Nonetheless, I was lucky to get the chance to try this coffee. It’s unusual in a couple of regards. First off, it’s a peaberry coffee, meaning that the coffee cherry produced only one, rounded coffee bean. Most coffee cherries produce two haves of a coffee bean, which is why each coffee bean ends up having one flat side. Typically, peaberries account for ~5% of the harvest. The second interesting note about this coffee is that it is wet-processed, which is out of the norm for most coffees from Papua New Guinea. When wet-processed, all of the skin, pulp, and mucilage is removed from the coffee bean before it is dried, leading to a brighter coffee.
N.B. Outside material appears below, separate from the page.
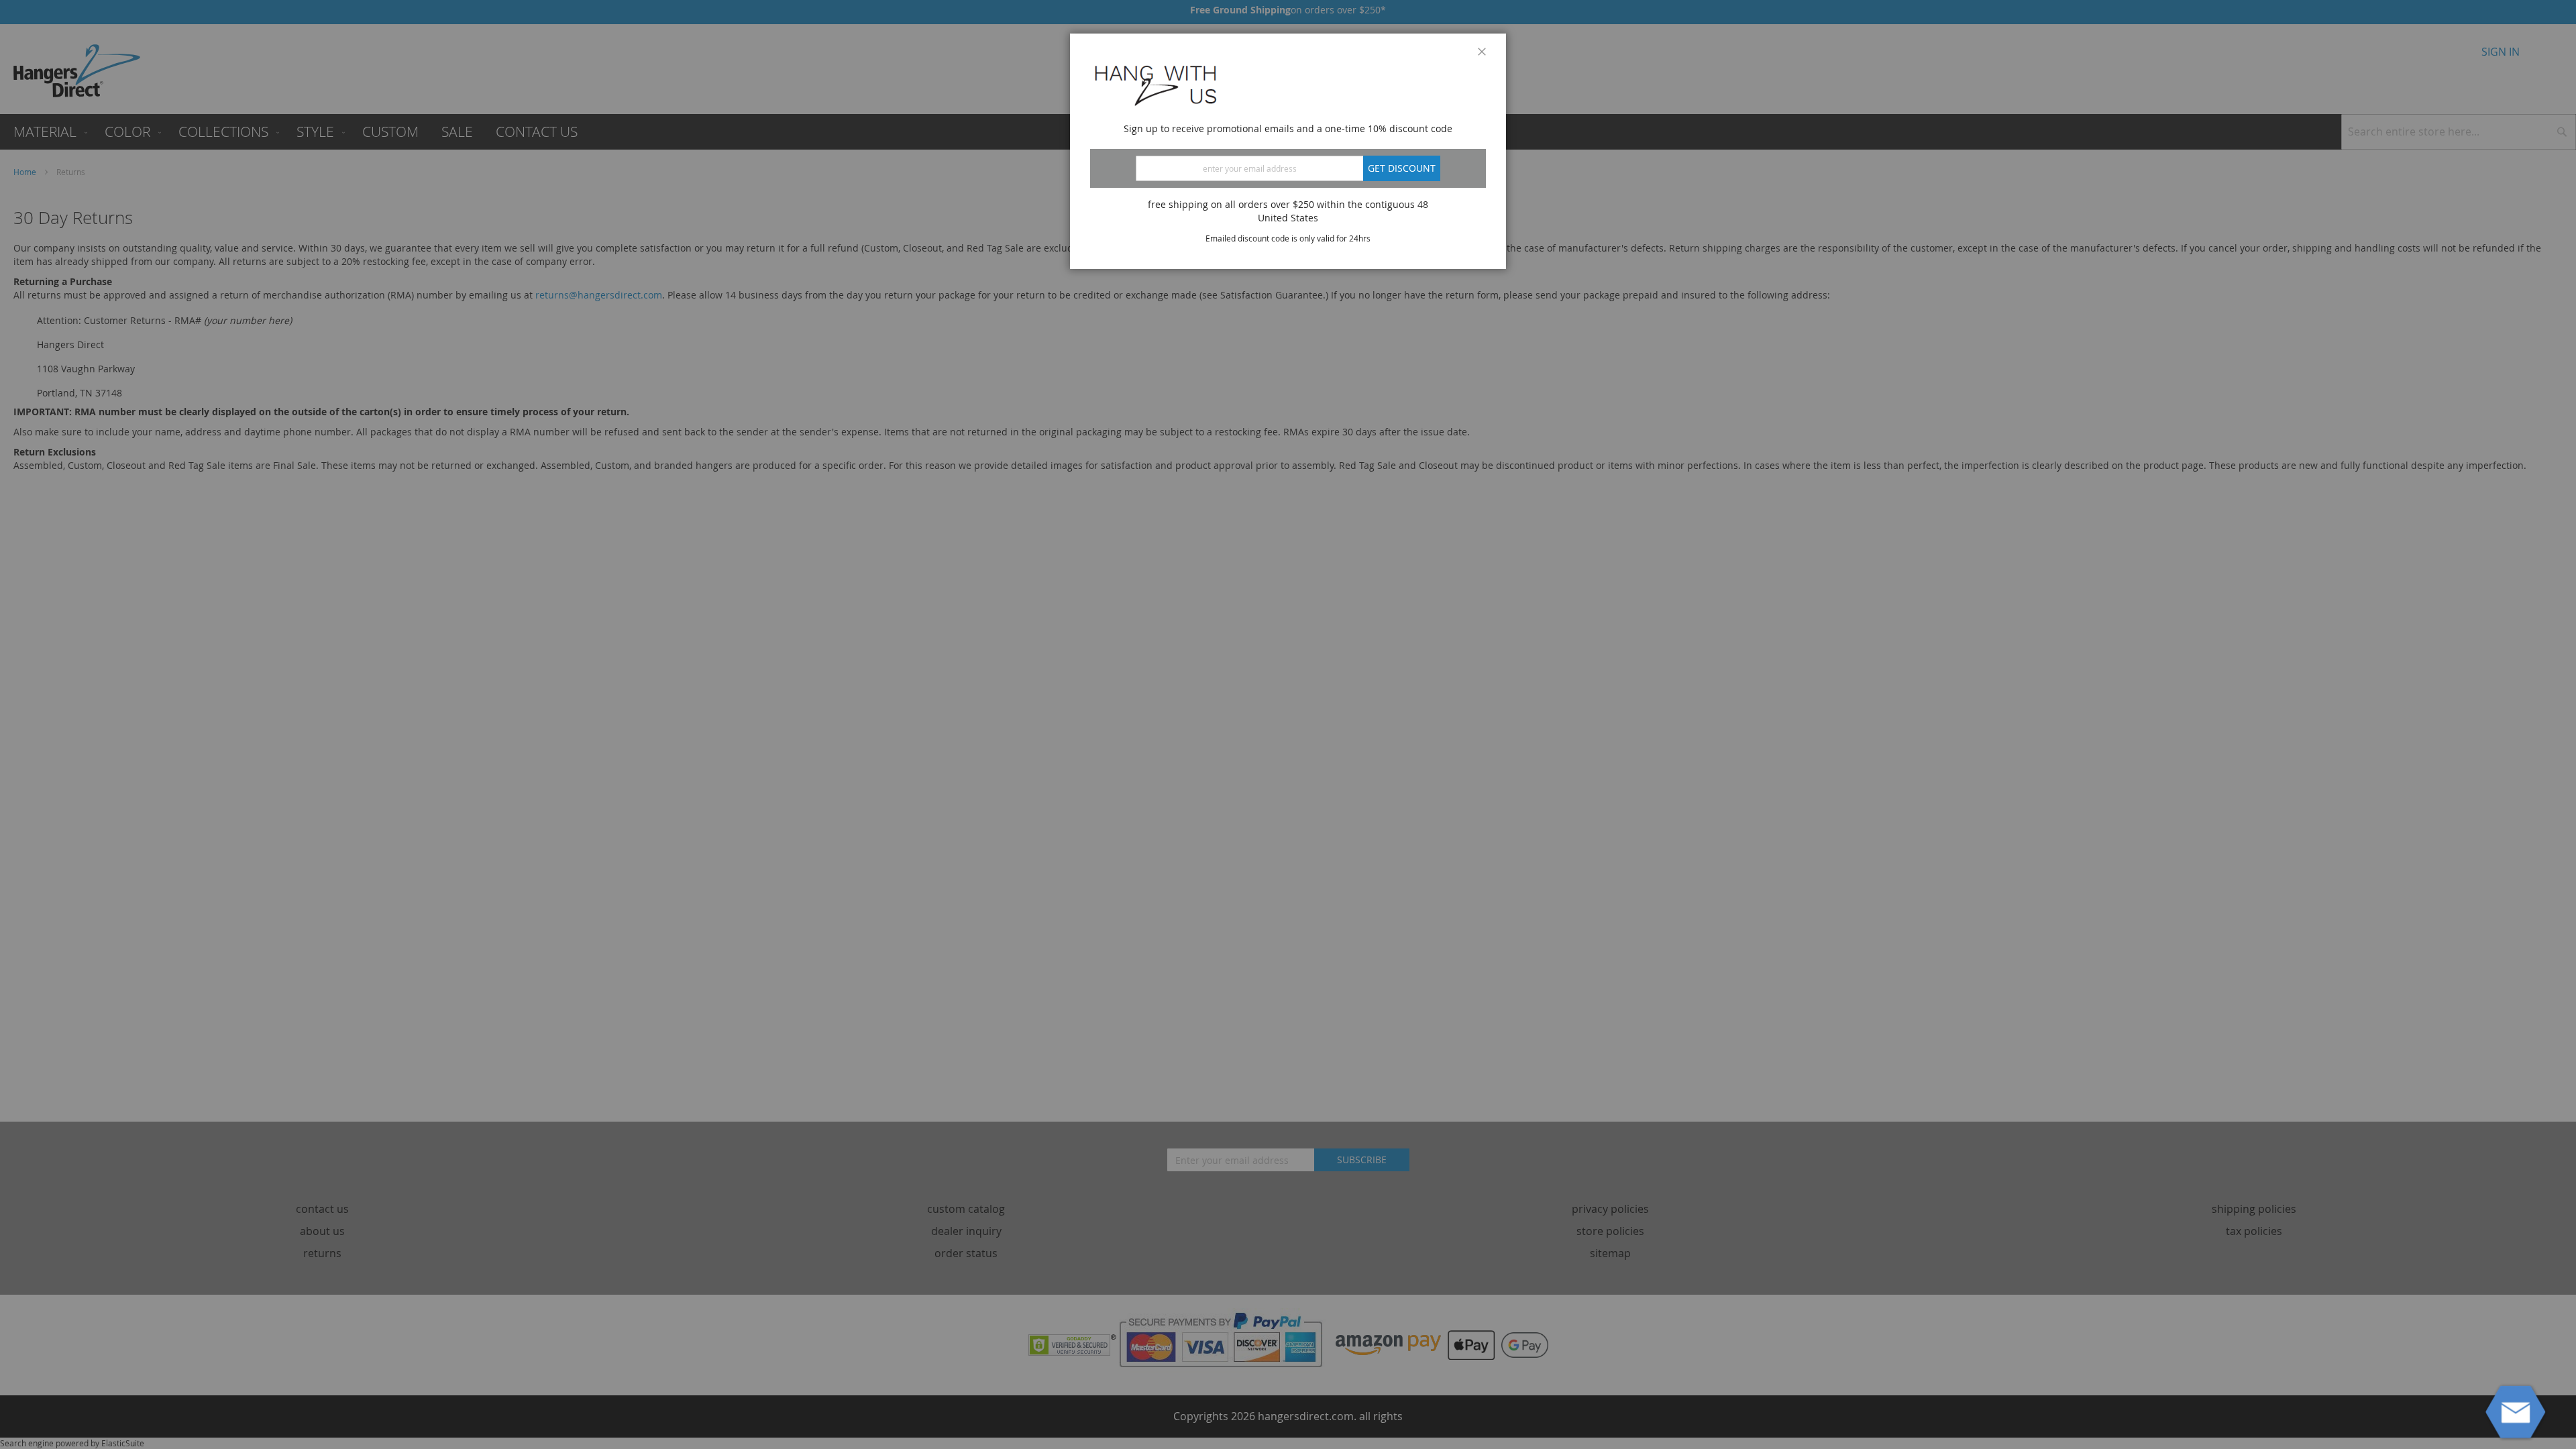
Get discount (1402, 168)
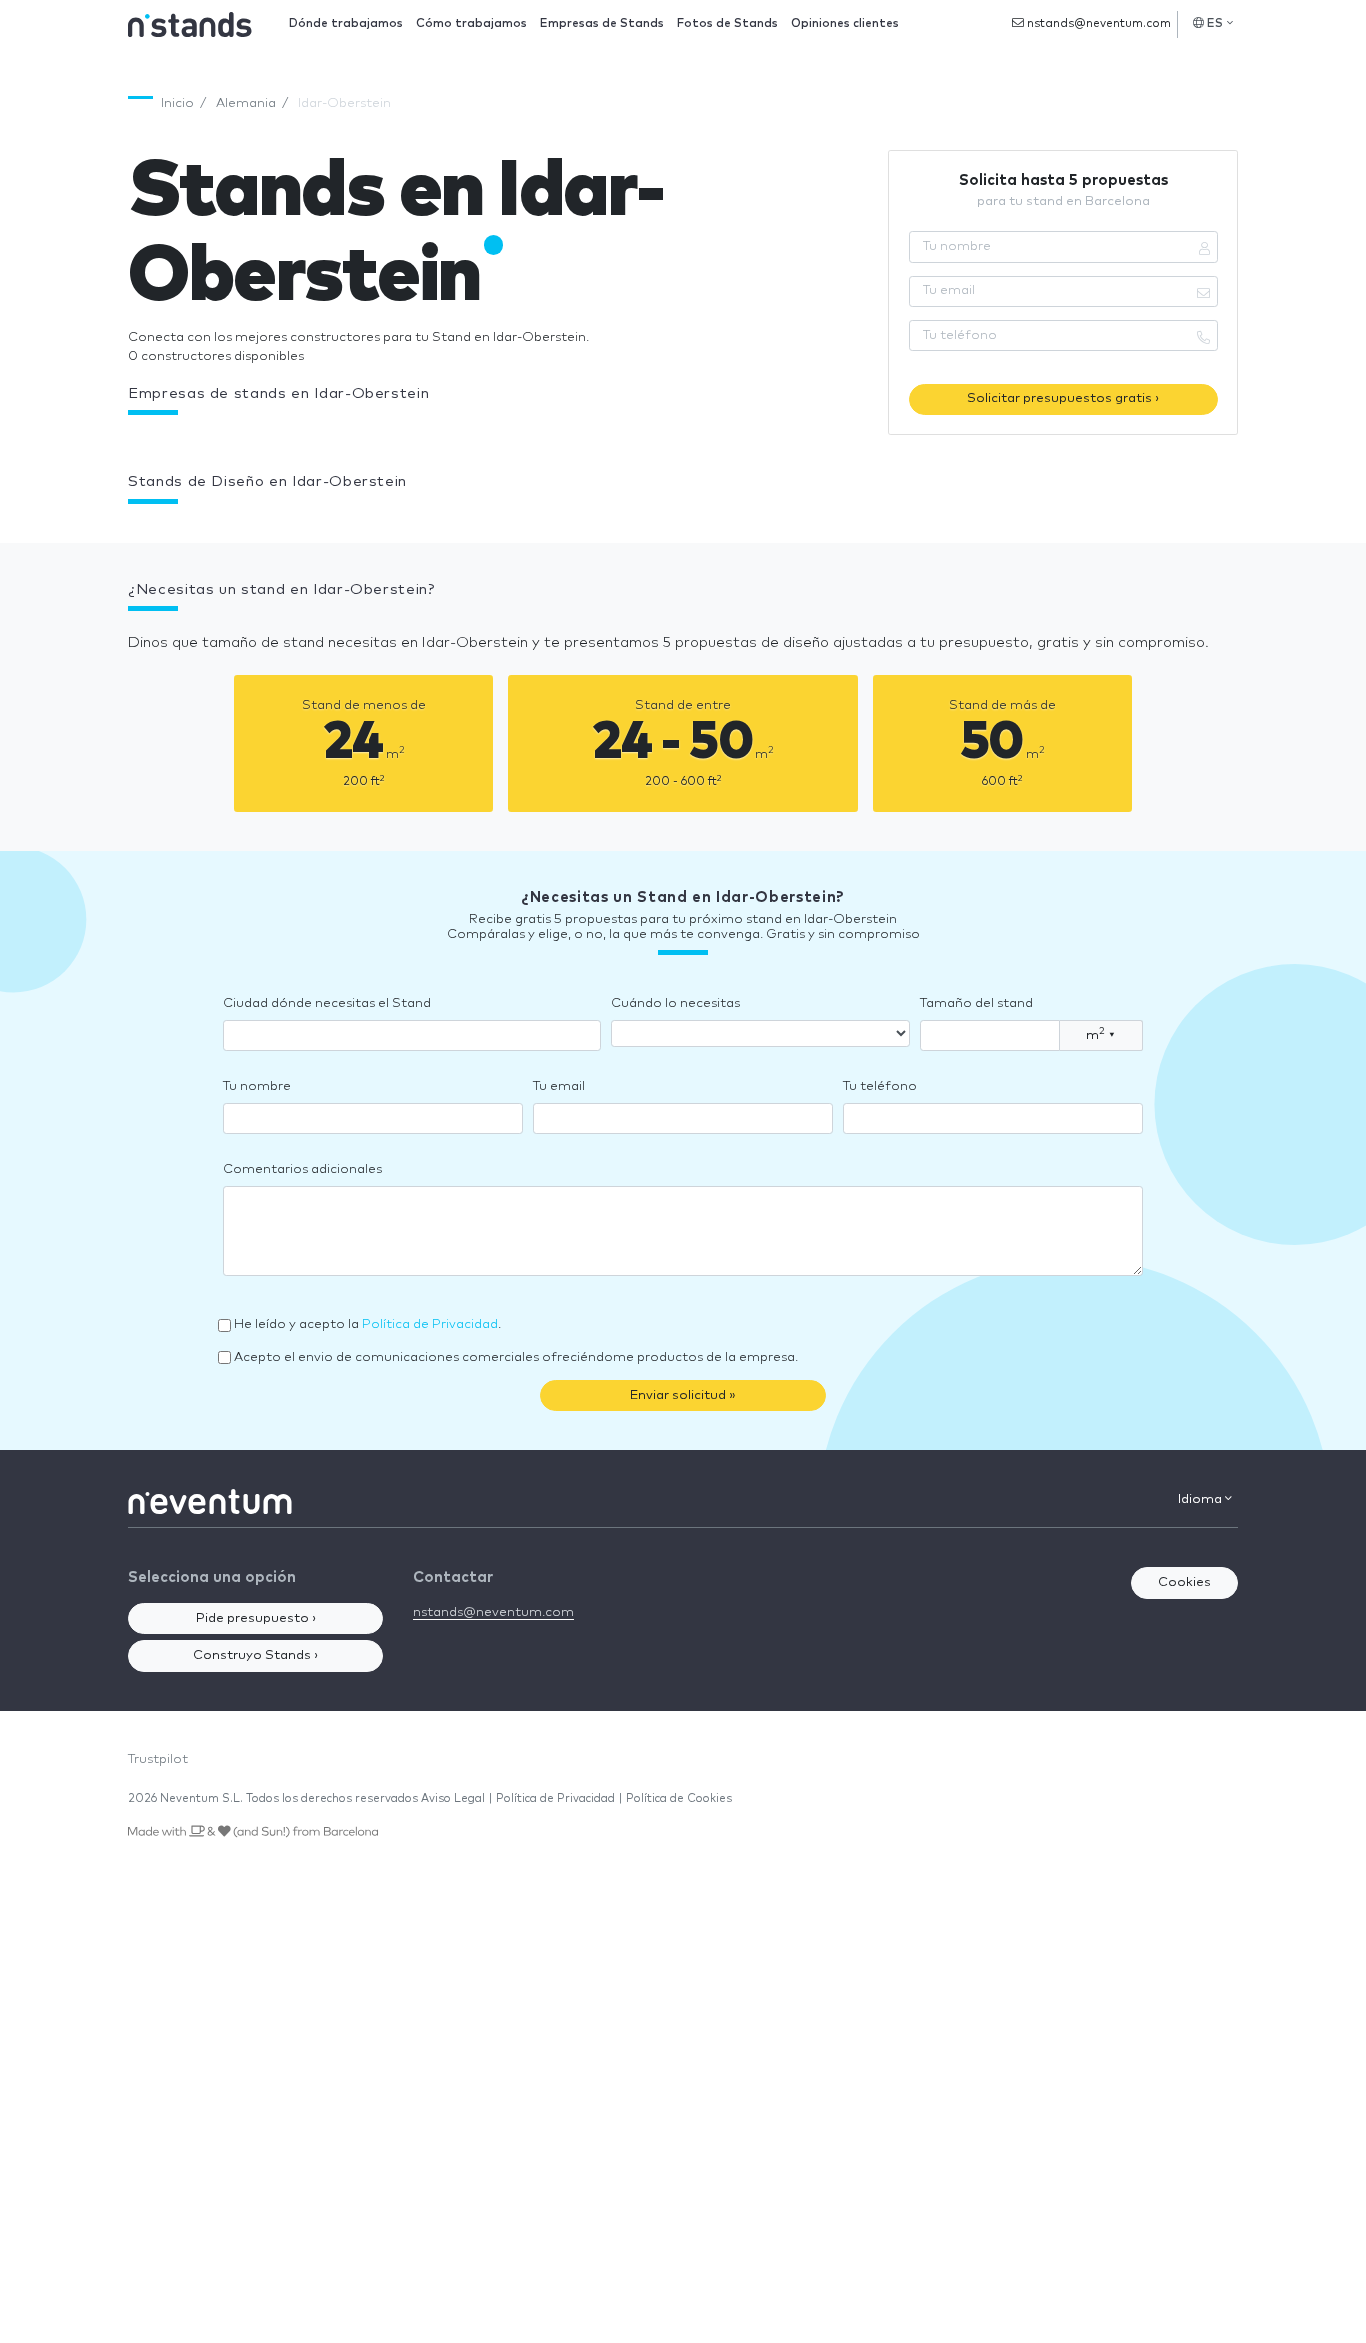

In contrast, most coffees from Papua New Guinea are wet-hulled, whereby most of the skin, pulp, and mucilage is removed from the coffee bean, but not all. The beans are then left to dry for a period of time, typically up to a day, with the remaining mucilage on them. This produces a coffee with a more unique presence in the cup, sometimes a bit earthy, or funky.
The co-op that produces this coffee, Kimel Farms, is also fairly unique. Much of the coffee coming out of Papua New Guinea is from large plantations that have their own mills. In contrast, the Kimel Farms Co-Op incorporates both a central 620 hectare plantation and a number of smaller, privately-owned farms, and it is cooperatively owned by the Opais peoples of the Wahgi Valley, in the Western Highlands of Papua New Guinea. The farms are located at the high altitude of 5000 feet above sea level, and the varietals grown include Typica, Arusha, Blue Mountain, Mundo Novo, Catimor, and Caturra.
Tasting Notes
The beans were harvested in late December of 2009. Barrington chose a light/City+ roast, which has been my favorite roast level of theirs lately. It produces some very bright, nearly effervescent and exciting coffees. But this could have a lot to do with the time of year as well, since I’m typically a total sucker for Kenyan coffees at other times of the year.
In the cup, the coffee has distinct aromas of tobacco, citrus peel, dark molasses, mint, and cedar. The texture is smooth with a soft mouthfeel and notable acidity. Flavors of black cherries, walnuts, pecans, and fresh strawberry abound. The incredible finish brings gentle waves of melted brown sugar and cocoa powder accented by key lime.
Overall, I thought this coffee was pretty understated. It presented a nice range of flavors, a great finish, and was a pleasure to drink. It didn’t stimulate deep contemplation or outright excitement, but was just plain tasty. We enjoyed it quite a bit as we worked our way through the pound.